What has led you to conclude that Hitler was a pantheist?

Pantheism believes that all of nature or the cosmos is God.  As I was trying to figure out what Hitler’s religious beliefs were, I noticed that he often conflated God and nature.  In Mein Kampf, for instance, he often deifies nature.  This is so obvious that most translators often capitalize the word “Nature” therein.  Indeed Hitler on several occasions referred to nature as eternal, which means that it was not created, but in the same passages he refers to God as a Creator.  This seems rather contradictory at first, but it makes sense if you understand nature itself to be his God.  For this reason Pantheism seems the closest position to Hitler’s views.

What role did evolutionary theory play in his belief system?

Since Hitler thought that nature was God, he believed that morality was defined by conforming to nature’s laws.  One of the natural laws he thought most important was the Darwinian struggle for existence, which produced evolutionary progress.  Since the struggle in nature was vicious and resulted in the strong destroying the weak, Hitler considered it good and right to viciously destroy the weak.  He thought this would bring about a better world with superior humans.  He thought he had divine approval for annihilating the allegedly inferior races and people with disabilities.

What other cultural influences and formative experiences shaped his beliefs?

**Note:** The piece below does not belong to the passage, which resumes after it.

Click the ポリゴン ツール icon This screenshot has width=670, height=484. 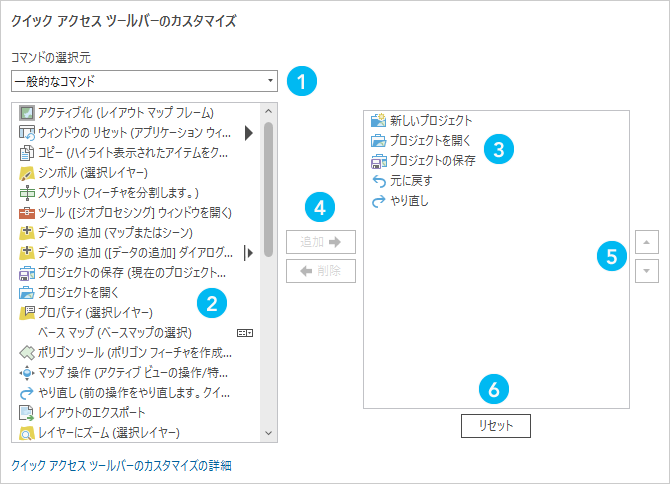pos(27,352)
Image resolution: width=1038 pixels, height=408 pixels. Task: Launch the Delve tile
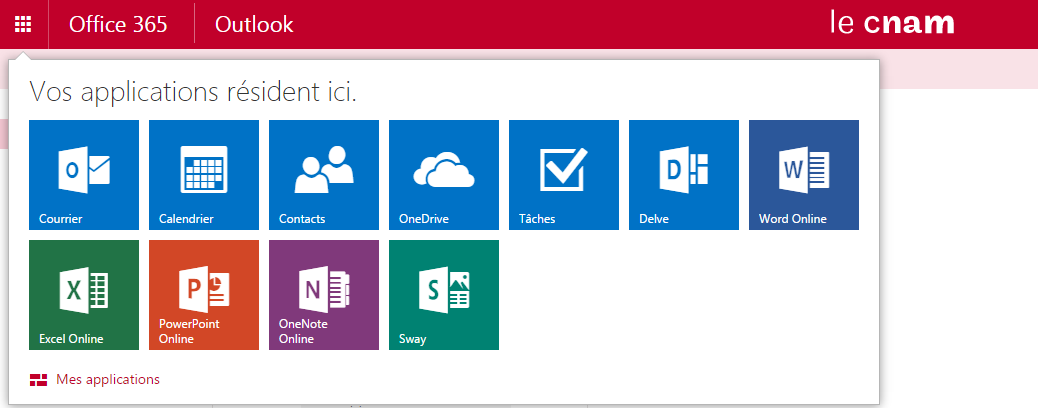[684, 174]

Was anti-Semitism one of these, or was Hitler’s focus on the Jews quite unpredictable?

Hitler was not the disciple of any single individual, but nor was he an original thinker.  All his ideas were propagated by other influential thinkers.  In many cases, these were serious scholars, such as Schopenhauer or Nietzsche, and at other times they were figures on the fringe, such as the racist ideologue Joerg Lanz von Liebenfels.  Hitler was very eclectic, putting together a potent ideological brew from a variety of sources.

His anti-Semitism also came from a variety of sources, including elements of traditional Catholic anti-Semitism.  However, in the nineteenth century a secular, anti-Christian version of anti-Semitism emerged that saw Jews as a race, not a religion.  The secular version of anti-Semitism powerfully shaped Hitler’s vision of the Jews.  Hitler thought the worst thing that could happen would be for Jews to convert to Christianity and assimilate into German society.

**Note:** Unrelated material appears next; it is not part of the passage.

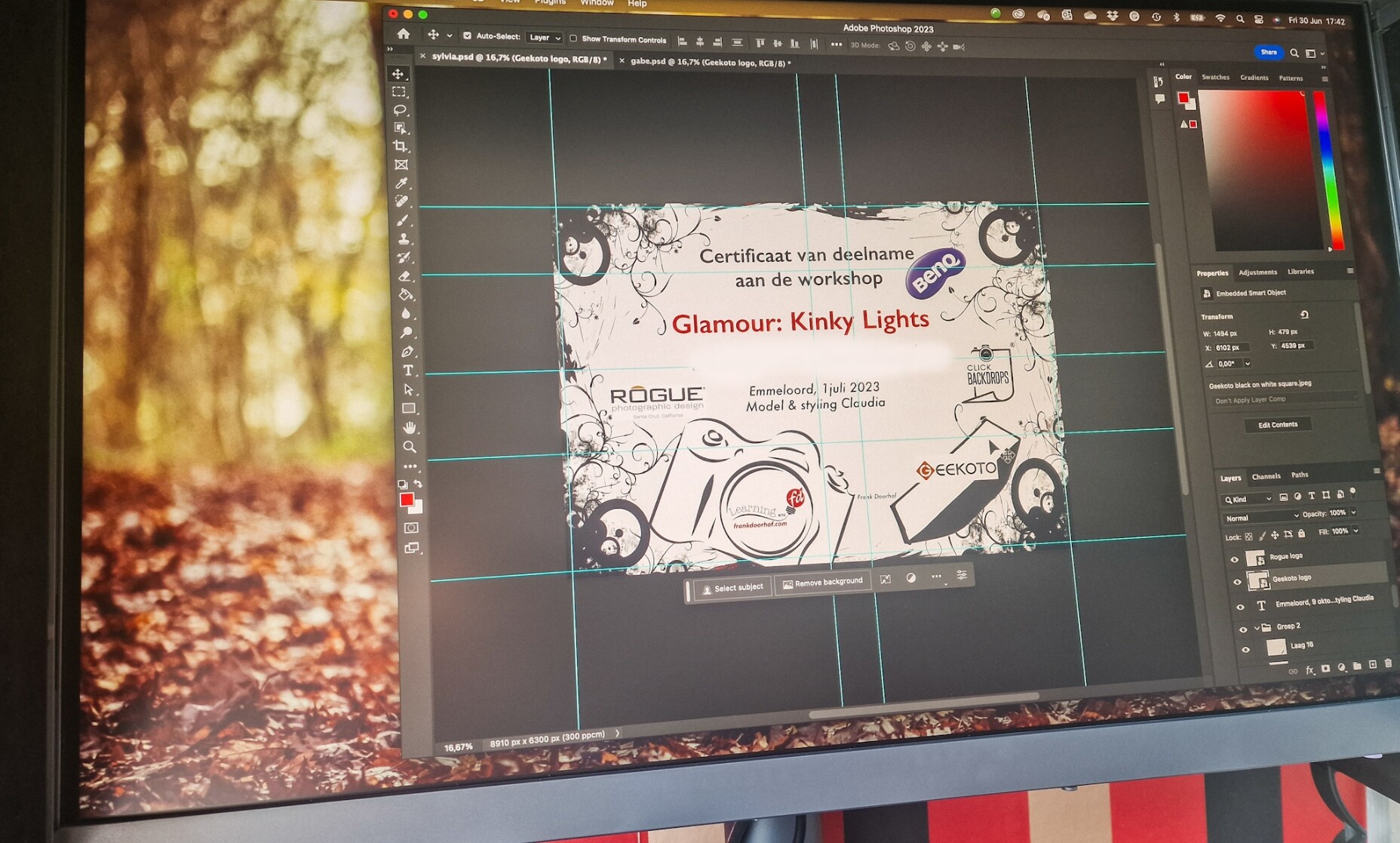Open the Auto-Select Layer dropdown
This screenshot has height=843, width=1400.
click(x=545, y=38)
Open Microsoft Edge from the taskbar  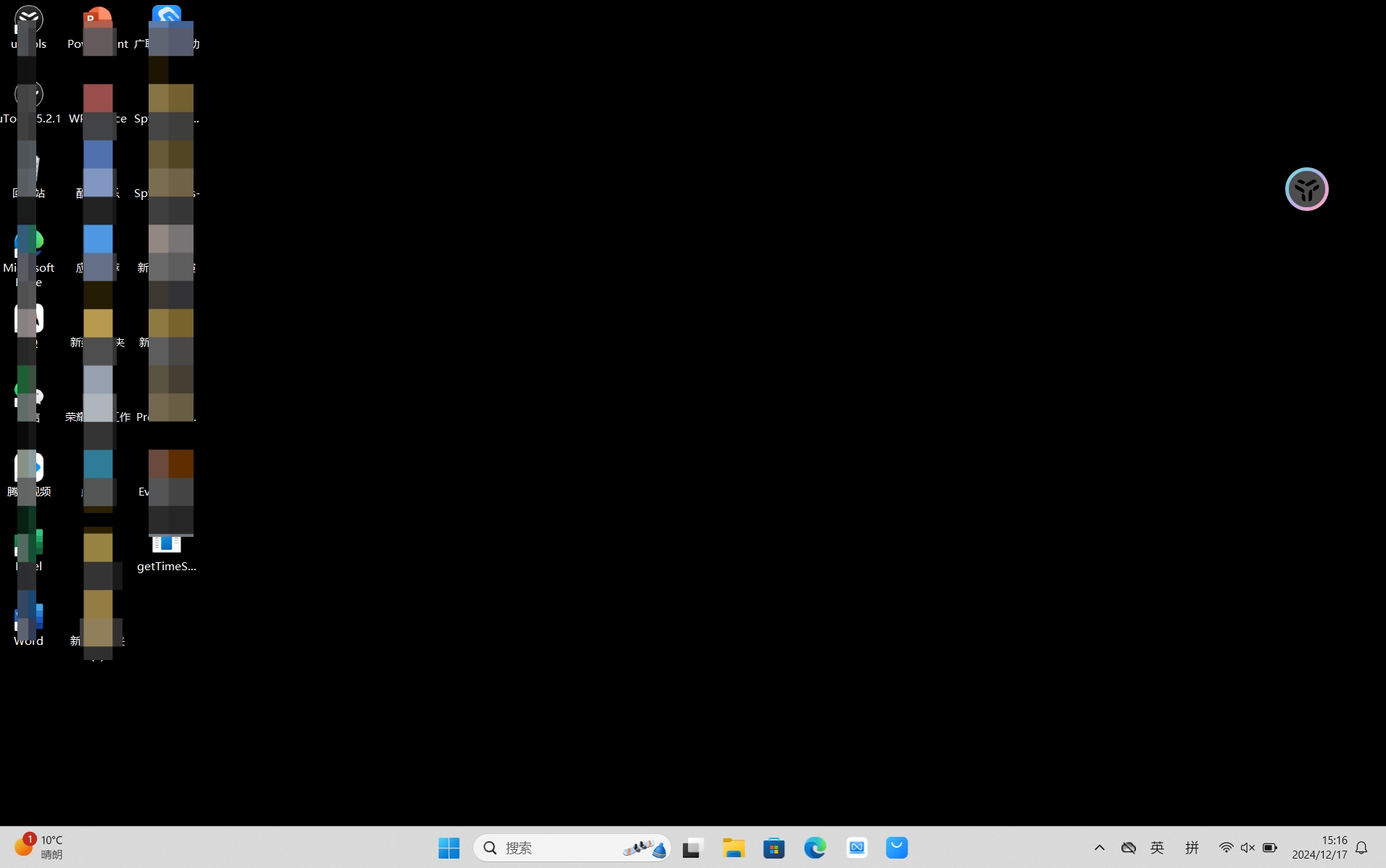coord(815,848)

Hitler’s application of Darwinism to society has its equivalents today – in the eugenic trends in medicine, for example. What lessons do you draw for Christians confronting issues like abortion and euthanasia?

What I consider the most horrific thing about Nazism is its rejection of human equality and human rights, such that some people are deemed inferior, or sub-humans, or non-humans and thus can be killed without remorse.  Though today we as a society (for the most part) have rightly rejected the Nazi claim that some racial groups do not deserve protection, we have relegated other groups to non-human or inferior status.  In some cases this overlaps with Nazism, because the Nazis killed people with disabilities, who are sometimes targets today.  

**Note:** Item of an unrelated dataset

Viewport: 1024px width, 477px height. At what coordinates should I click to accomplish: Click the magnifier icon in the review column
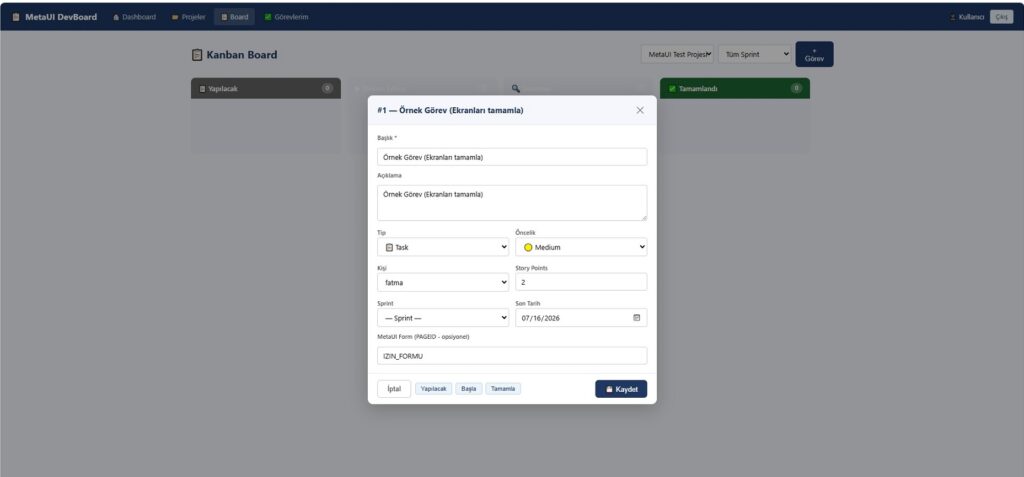515,88
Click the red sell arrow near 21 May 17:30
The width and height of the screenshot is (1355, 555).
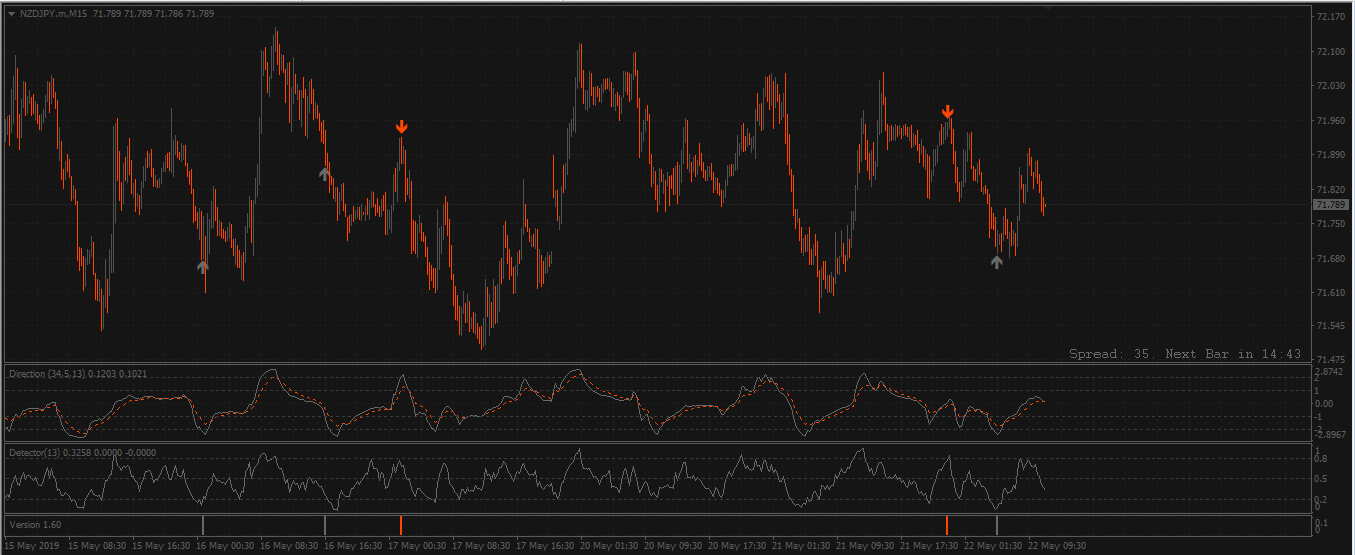[x=947, y=112]
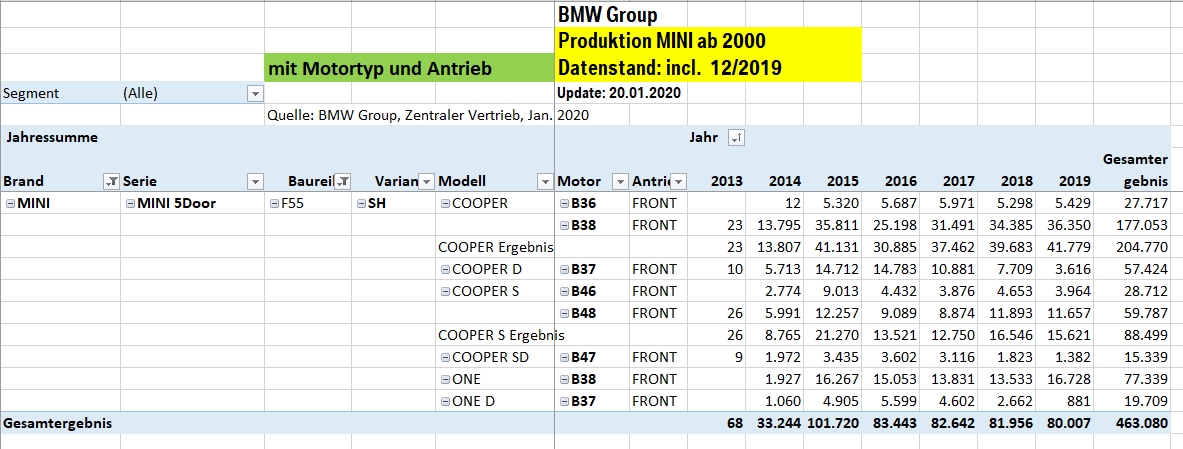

In any case, in our society we declare some people, such as the unborn or people with terminal illnesses or people with certain disabilities, as non-persons, or people unworthy of our protection.  We have changed the categories, but mass killing is still happening.  I have come to the conclusion that every society is blind to its own atrocities.

Richard Weikart is Professor of Modern European History at California State University, Stanislaus, and Senior Fellow at Discovery Institute’s Center for Science and Culture. His other books include The Death of Humanity: And the Case for Life (2016), Hitler’s Ethic: The Nazi Pursuit of Evolutionary Progress (2009), and From Darwin to Hitler: Evolutionary Ethics, Eugenics, and Racism in Germany (2004).